Pricing usually sits at standard Apple MSRP, so a pair of AirPods or a MagSafe charger will run about what you’d pay at an Apple Store, just without Genius Bar service. One Reddit traveler admitted grabbing new AirPods here before a 6‑hour flight when their old pair died and called it painful but worth it. Before you swipe, it’s smart to pull up Apple.com on your phone and confirm current pricing on whatever you’re eyeing.
Inventory skews toward accessories, with fewer actual devices: you might see only a couple of iPhone models or storage sizes in stock at any given time. Tech‑savvy flyers point out that airport resellers sometimes carry prior‑generation gear, so checking model numbers on AirPods, Watch bands, and chargers matters.
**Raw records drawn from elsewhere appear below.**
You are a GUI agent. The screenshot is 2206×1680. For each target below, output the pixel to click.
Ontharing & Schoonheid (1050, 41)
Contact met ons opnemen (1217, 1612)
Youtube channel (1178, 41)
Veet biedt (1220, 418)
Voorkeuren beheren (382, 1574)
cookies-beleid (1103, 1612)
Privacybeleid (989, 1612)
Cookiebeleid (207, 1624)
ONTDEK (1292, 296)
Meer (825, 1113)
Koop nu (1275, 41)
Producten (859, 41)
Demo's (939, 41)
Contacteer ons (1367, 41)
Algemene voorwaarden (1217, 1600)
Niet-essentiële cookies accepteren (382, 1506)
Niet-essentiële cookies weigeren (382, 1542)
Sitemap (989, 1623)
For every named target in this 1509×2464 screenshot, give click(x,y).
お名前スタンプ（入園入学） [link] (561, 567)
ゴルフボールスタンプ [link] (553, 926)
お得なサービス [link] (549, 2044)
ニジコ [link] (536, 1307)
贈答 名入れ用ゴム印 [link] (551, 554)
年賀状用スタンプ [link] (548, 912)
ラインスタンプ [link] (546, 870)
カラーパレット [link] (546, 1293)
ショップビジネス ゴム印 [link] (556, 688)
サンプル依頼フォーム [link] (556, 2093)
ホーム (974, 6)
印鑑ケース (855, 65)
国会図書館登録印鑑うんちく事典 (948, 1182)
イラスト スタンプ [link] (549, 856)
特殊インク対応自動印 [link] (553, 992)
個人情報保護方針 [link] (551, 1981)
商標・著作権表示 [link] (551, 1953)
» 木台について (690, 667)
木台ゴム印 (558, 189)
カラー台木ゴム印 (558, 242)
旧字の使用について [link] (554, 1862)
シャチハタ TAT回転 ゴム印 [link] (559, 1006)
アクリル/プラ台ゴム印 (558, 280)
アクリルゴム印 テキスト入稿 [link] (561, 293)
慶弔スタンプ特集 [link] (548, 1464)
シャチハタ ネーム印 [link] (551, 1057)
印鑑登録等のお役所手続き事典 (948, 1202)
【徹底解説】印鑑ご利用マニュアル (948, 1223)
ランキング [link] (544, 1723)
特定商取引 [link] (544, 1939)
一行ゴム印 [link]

Expect Apple‑level prices but a thinner product range and less of the full retail experience than at, say, the Boylston Street Apple Store downtown.
Regulars avoid big-ticket hardware here unless something fails mid-trip, then lean on iCloud backups to get a replacement phone or iPad usable before boarding. Another quirk: return policies at third‑party iStore locations are typically tighter than Apple’s standard 14‑day terms, especially on opened electronics. Ask the cashier about returns and warranty coverage before buying anything over $100, and keep the printed receipt in your passport wallet until you’re home.